**Exercise goal:** Rewrite the records from their start through the line containing "Looking at the screenshot, I should coord(437,498).", swapping "Viewport" for "Display" and leaving everything else unchanged.

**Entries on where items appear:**
— start —

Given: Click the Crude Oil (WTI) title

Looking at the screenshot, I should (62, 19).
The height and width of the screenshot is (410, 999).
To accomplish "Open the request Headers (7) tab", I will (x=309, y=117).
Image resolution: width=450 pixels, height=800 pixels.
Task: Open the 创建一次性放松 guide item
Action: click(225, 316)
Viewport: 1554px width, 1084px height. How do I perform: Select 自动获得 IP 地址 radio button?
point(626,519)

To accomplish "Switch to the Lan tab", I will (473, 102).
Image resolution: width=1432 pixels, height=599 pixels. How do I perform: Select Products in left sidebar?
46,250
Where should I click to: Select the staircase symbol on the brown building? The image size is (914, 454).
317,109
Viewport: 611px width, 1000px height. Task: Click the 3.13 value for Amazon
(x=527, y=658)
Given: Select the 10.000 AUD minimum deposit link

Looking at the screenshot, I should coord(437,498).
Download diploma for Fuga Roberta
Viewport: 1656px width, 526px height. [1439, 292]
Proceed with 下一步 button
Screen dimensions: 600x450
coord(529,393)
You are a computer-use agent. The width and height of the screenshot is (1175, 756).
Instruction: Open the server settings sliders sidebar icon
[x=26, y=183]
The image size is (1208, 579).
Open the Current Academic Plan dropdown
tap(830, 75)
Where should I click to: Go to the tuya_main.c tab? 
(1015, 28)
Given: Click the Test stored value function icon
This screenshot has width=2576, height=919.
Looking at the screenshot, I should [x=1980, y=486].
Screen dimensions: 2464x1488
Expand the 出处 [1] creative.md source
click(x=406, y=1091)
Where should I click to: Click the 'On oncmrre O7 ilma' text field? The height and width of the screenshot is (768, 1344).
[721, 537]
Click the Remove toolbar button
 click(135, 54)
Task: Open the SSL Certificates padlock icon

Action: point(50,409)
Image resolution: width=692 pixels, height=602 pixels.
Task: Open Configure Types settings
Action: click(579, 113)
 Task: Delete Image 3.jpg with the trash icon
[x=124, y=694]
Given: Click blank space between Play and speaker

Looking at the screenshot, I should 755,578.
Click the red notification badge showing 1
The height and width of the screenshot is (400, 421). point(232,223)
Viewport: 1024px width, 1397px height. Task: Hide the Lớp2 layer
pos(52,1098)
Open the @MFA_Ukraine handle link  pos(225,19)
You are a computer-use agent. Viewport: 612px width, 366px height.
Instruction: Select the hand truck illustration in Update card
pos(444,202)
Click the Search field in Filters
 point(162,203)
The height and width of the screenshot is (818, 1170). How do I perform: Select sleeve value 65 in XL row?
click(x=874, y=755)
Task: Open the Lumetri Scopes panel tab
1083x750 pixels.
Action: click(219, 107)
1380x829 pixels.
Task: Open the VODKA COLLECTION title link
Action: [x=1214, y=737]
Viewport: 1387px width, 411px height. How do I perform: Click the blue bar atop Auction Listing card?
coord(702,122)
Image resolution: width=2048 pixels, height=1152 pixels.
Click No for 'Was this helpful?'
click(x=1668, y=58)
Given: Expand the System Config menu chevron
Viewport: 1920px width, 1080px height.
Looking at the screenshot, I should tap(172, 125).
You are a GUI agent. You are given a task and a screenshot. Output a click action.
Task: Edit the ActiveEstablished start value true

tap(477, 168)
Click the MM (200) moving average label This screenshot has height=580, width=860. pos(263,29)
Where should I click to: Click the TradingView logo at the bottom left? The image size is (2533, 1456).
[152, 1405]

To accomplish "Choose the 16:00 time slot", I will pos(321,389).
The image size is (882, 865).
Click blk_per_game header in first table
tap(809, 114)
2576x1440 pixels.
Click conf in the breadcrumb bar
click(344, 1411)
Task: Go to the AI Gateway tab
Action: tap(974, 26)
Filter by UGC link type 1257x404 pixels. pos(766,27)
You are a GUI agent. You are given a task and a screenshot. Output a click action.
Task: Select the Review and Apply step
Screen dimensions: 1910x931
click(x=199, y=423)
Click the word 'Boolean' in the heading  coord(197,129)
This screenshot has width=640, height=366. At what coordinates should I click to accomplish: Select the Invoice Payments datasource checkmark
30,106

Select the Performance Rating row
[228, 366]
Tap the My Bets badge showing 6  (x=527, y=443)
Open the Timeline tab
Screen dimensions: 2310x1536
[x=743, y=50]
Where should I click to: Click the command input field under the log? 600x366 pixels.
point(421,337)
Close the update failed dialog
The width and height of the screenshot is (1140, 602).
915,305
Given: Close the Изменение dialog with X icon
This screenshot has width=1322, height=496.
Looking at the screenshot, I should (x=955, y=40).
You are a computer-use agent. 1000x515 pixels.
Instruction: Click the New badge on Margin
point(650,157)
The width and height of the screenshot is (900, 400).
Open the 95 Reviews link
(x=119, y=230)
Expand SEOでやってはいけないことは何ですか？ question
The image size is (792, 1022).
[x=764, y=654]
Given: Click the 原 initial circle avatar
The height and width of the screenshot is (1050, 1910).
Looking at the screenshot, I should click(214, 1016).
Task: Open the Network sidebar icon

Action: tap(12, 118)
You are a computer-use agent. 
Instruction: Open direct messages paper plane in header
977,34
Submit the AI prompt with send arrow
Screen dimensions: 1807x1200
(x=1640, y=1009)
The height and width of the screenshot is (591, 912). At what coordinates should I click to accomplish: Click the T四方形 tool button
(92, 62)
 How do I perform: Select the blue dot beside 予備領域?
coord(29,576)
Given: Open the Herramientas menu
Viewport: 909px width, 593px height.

— end —

**Problem solution:**
Given: Click the Crude Oil (WTI) title

Looking at the screenshot, I should (62, 19).
The height and width of the screenshot is (410, 999).
To accomplish "Open the request Headers (7) tab", I will (x=309, y=117).
Image resolution: width=450 pixels, height=800 pixels.
Task: Open the 创建一次性放松 guide item
Action: click(225, 316)
Display: 1554px width, 1084px height. How do I perform: Select 自动获得 IP 地址 radio button?
point(626,519)

To accomplish "Switch to the Lan tab", I will (473, 102).
Image resolution: width=1432 pixels, height=599 pixels. How do I perform: Select Products in left sidebar?
46,250
Where should I click to: Select the staircase symbol on the brown building? The image size is (914, 454).
317,109
Display: 611px width, 1000px height. Task: Click the 3.13 value for Amazon
(x=527, y=658)
Given: Select the 10.000 AUD minimum deposit link

Looking at the screenshot, I should coord(437,498).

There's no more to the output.